How it flows through the app
In LiveView mounts, the scope is built from the authenticated session and stored in socket assigns:
def mount(_params, _session, socket) do
scope = Scope.for_organisation(socket.assigns.current_organisation)
|> Scope.with_user(socket.assigns.current_account)
items = Items.list_items(scope)
{:ok, assign(socket, scope: scope, items: items)}
end
In event handlers, the scope from assigns is passed to every context call:
def handle_event("delete", %{"id" => id}, socket) do
item = Items.get_item(socket.assigns.scope, id)
Items.delete_item(socket.assigns.scope, item)
...
end
In tests, scope creation is explicit, making isolation tests natural:
test "items scoped to org" do
org1 = insert(:organisation)
org2 = insert(:organisation)
scope1 = Scope.for_organisation_id(org1.id)
scope2 = Scope.for_organisation_id(org2.id)
insert(:item, organisation: org1)
assert length(Items.list_items(scope1)) == 1
assert length(Items.list_items(scope2)) == 0 # org2 sees nothing
end
The scope is built as early as possible — in the plug or mount — and threaded through from there. We never destructure it to pass a raw organisation_id to another context function. The downstream function takes the scope itself. This keeps the chain unbroken.
Trade-offs
This isn’t free. There are a few things worth being honest about:
- Boilerplate. Every context function gains a
%Scope{}first parameter, even ones where the scoping feels obvious. For a small app with one or two tenants, this can feel like ceremony for its own sake. It starts paying off once you have enough context functions that you can’t keep them all in your head. - Background jobs need special handling. An Oban job doesn’t have a session or a LiveView socket — it has to reconstruct the scope from whatever was passed in the job args. We typically pass
organization_idand rebuild withScope.for_organisation_id/1at the top of theperform/1function. It works, but it’s an extra step to remember. - Doesn’t solve row-level permissions. Scope handles tenant isolation (which org), but not authorization within a tenant (can this user do this action). We use separate authorization checks for that. The scope can carry the user via
with_user/2, but the actual permission logic is elsewhere. - Testing requires scope setup. Every test that touches a context function needs to build a scope. It’s a one-liner, but it adds up across a large test suite. We use a helper to keep it concise.
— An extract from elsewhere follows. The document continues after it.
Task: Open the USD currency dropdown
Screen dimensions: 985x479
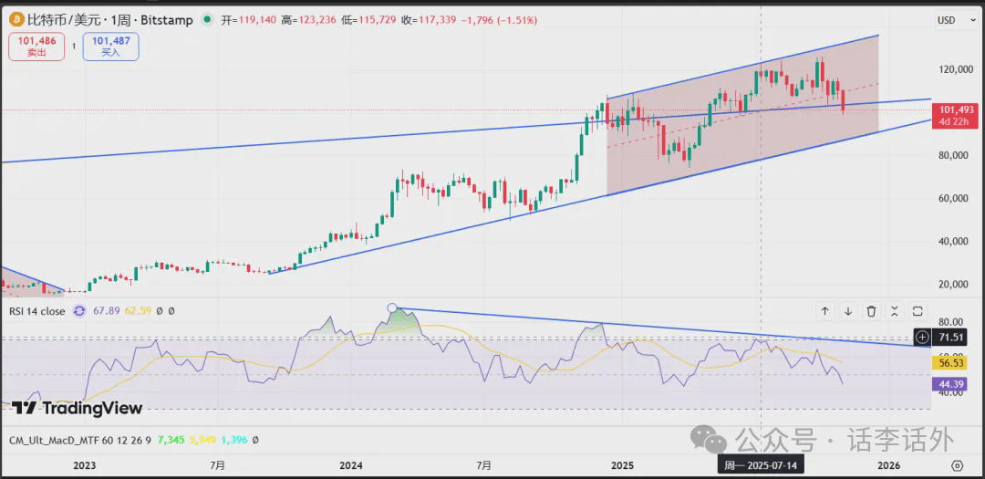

We considered other approaches — a Bodyguard-style policy module, a set_tenant function on the repo connection, even Postgres row-level security. The struct-as-first-param approach won because it’s the simplest thing that makes the wrong thing impossible. No macros, no runtime configuration, no database-level setup — just a pattern match in every function head.
One extra parameter, one struct — and a runtime concern becomes a structural one. Violations are obvious in code review: if a context function doesn’t take %Scope{}, something is wrong.
It’s worth noting that this isn’t a framework feature or a library — it’s a language feature. Pattern matching on a struct in every function head, @enforce_keys preventing construction without required fields, function clause errors on wrong types. In most languages you’d need a dependency injection container, a middleware layer, or a decorator pattern to achieve something similar. In Elixir, it’s just how functions work.